See Cell Chem. Biol. 24, 1238–1249 (2017).

Bacteria synthesize small molecule metabolites that have dramatically different structures and chemical properties. We study how biosynthetic complexes of enzymes assemble, where in the cell they are located, and how they function integrally with subcellular structures for synthesis and export. For example, a previous study found that the antibiotic bacillaene is synthesized by a megacomplex of enzymes. How these enzymes associate with the plasma membrane to export bacillaene is not known. We use genetic approaches to determine the cellular requirements for bacillaene export. Recently, we discovered that the antibiotic family, linearmycins, are packaged into extracellular vesicles by Streptomyces sp. Mg1. We are using this system to understand how the vesicles are produced, loaded with the linearmycins, and released across the cell envelope of these gram-positive bacteria. These studies will provide insights into the cellular constraints for antibiotic production that will facilitate bacterial engineering approaches to antibiotic discovery.

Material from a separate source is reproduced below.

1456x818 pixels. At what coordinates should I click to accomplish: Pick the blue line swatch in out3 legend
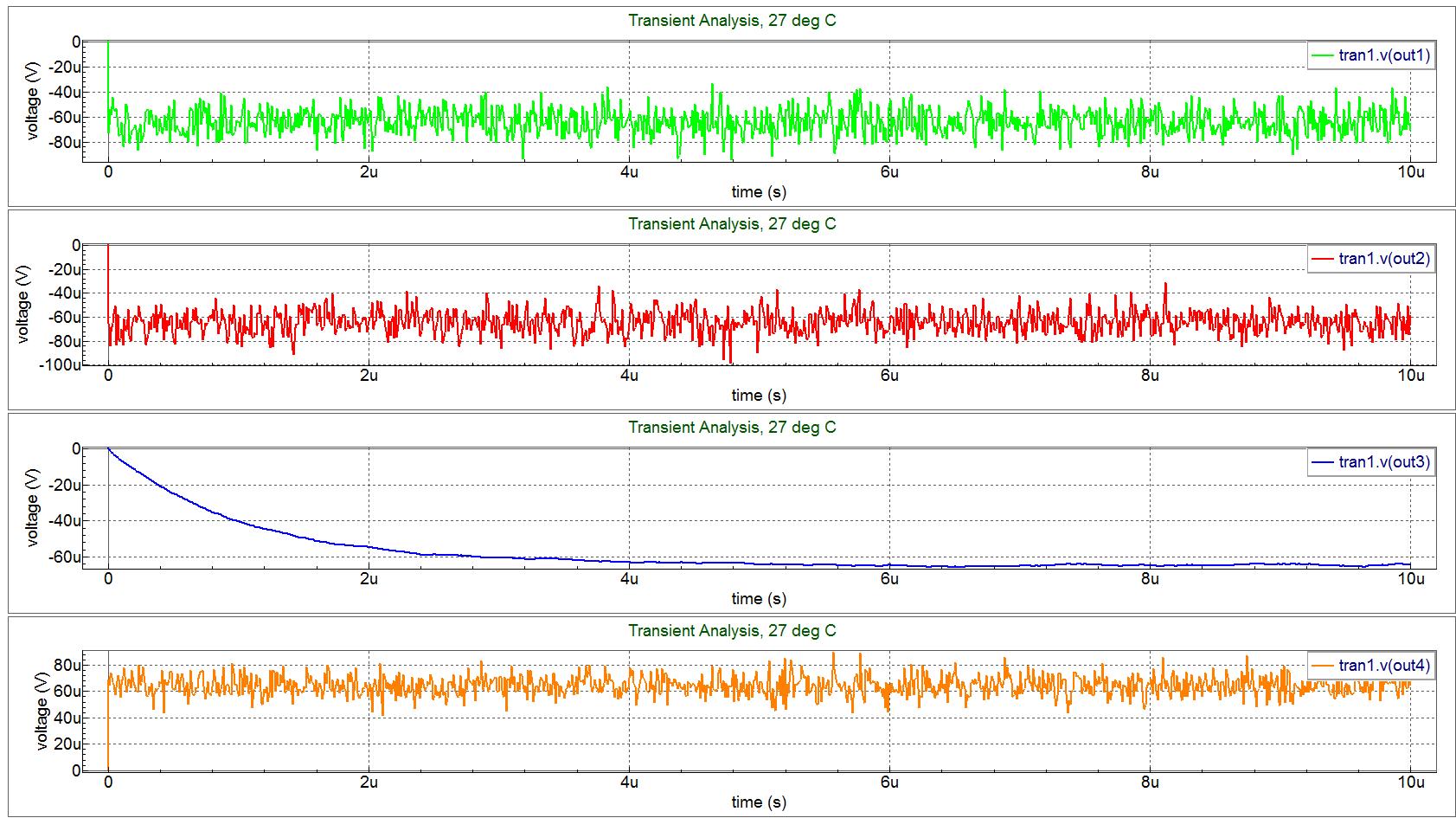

B. C. Hoefler, R. M. Stubbendieck, N. K. Josyula, S. M. Moisan, E. M. Schulze, P. D. Straight, A link between linearmycin biosynthesis and extracellular vesicle genesis connects specialized metabolism and bacterial membrane physiology. Cell Chem. Biol. 24, 1238–1249 (2017).

Metabolites and enzymes in competitive interactions

Linearmycins cause lysis of B. subtilis cells, but resistant cells emerge due to mutations that activate the LnrJK (YfiJK) two-component signaling system that controls an ABC transporter, LnrLMN (YfiLNM). LnrLMN provides linearmycin resistance and biofilm formation by an unknown mechanism.
See J. Bacteriol. 199 (2017).

Our studies using bacterial interactions are building a deeper understanding of bacterial competitive functions and fitness. Bacteria that produce bioactive metabolites may produce many of them at the same time. They may also produce and secrete enzymes that interact with metabolites of other organisms. These processes are integral to bacterial competition. Through in-depth studies of two species interactions, we are discovering layers of complexity in bacterial competition. Our data enables us to reconstruct elaborate views of the functions at work during competition, which we believe will better reflect the nature of bacterial interactions and community formation.

R. M. Stubbendieck and P. D. Straight, Escape from lethal bacterial competition through coupled activation of antibiotic resistance and a mobilized subpopulation. PLoS Genetics 11 (2015).